__Your objective__: Turn the records into a JSON list of strings, one string per line, leaving out blank lines.

== Extracted entries

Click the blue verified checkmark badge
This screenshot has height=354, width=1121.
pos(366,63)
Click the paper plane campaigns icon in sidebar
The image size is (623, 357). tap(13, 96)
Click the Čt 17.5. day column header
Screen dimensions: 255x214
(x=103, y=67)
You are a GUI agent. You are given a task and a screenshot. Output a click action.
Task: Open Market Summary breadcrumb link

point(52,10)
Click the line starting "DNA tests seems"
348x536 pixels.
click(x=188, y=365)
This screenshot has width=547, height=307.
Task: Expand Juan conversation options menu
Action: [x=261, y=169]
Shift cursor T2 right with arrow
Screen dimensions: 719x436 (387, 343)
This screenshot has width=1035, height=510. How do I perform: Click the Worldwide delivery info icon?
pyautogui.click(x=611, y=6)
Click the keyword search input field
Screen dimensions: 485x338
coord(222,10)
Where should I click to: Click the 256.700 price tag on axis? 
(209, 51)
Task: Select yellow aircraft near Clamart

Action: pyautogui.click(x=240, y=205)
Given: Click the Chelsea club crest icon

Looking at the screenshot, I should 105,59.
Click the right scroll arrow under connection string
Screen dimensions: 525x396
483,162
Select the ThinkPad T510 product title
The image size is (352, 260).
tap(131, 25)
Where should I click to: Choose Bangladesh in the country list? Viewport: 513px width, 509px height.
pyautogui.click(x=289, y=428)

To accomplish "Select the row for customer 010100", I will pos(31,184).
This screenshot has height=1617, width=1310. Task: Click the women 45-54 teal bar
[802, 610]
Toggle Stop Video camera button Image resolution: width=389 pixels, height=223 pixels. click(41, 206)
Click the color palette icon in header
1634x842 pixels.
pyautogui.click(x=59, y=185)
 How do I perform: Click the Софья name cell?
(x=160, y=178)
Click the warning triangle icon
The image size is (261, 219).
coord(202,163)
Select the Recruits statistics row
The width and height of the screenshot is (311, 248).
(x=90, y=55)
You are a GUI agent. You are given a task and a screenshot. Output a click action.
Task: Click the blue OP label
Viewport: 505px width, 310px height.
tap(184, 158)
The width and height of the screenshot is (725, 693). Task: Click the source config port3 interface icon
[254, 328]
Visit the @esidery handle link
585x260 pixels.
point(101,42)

====

__The output__:
[
  "Click the blue verified checkmark badge",
  "This screenshot has height=354, width=1121.",
  "pos(366,63)",
  "Click the paper plane campaigns icon in sidebar",
  "The image size is (623, 357). tap(13, 96)",
  "Click the Čt 17.5. day column header",
  "Screen dimensions: 255x214",
  "(x=103, y=67)",
  "You are a GUI agent. You are given a task and a screenshot. Output a click action.",
  "Task: Open Market Summary breadcrumb link",
  "point(52,10)",
  "Click the line starting \"DNA tests seems\"",
  "348x536 pixels.",
  "click(x=188, y=365)",
  "This screenshot has width=547, height=307.",
  "Task: Expand Juan conversation options menu",
  "Action: [x=261, y=169]",
  "Shift cursor T2 right with arrow",
  "Screen dimensions: 719x436 (387, 343)",
  "This screenshot has width=1035, height=510. How do I perform: Click the Worldwide delivery info icon?",
  "pyautogui.click(x=611, y=6)",
  "Click the keyword search input field",
  "Screen dimensions: 485x338",
  "coord(222,10)",
  "Where should I click to: Click the 256.700 price tag on axis? ",
  "(209, 51)",
  "Task: Select yellow aircraft near Clamart",
  "Action: pyautogui.click(x=240, y=205)",
  "Given: Click the Chelsea club crest icon",
  "Looking at the screenshot, I should 105,59.",
  "Click the right scroll arrow under connection string",
  "Screen dimensions: 525x396",
  "483,162",
  "Select the ThinkPad T510 product title",
  "The image size is (352, 260).",
  "tap(131, 25)",
  "Where should I click to: Choose Bangladesh in the country list? Viewport: 513px width, 509px height.",
  "pyautogui.click(x=289, y=428)",
  "To accomplish \"Select the row for customer 010100\", I will pos(31,184).",
  "This screenshot has height=1617, width=1310. Task: Click the women 45-54 teal bar",
  "[802, 610]",
  "Toggle Stop Video camera button Image resolution: width=389 pixels, height=223 pixels. click(41, 206)",
  "Click the color palette icon in header",
  "1634x842 pixels.",
  "pyautogui.click(x=59, y=185)",
  " How do I perform: Click the Софья name cell?",
  "(x=160, y=178)",
  "Click the warning triangle icon",
  "The image size is (261, 219).",
  "coord(202,163)",
  "Select the Recruits statistics row",
  "The width and height of the screenshot is (311, 248).",
  "(x=90, y=55)",
  "You are a GUI agent. You are given a task and a screenshot. Output a click action.",
  "Task: Click the blue OP label",
  "Viewport: 505px width, 310px height.",
  "tap(184, 158)",
  "The width and height of the screenshot is (725, 693). Task: Click the source config port3 interface icon",
  "[254, 328]",
  "Visit the @esidery handle link",
  "585x260 pixels.",
  "point(101,42)"
]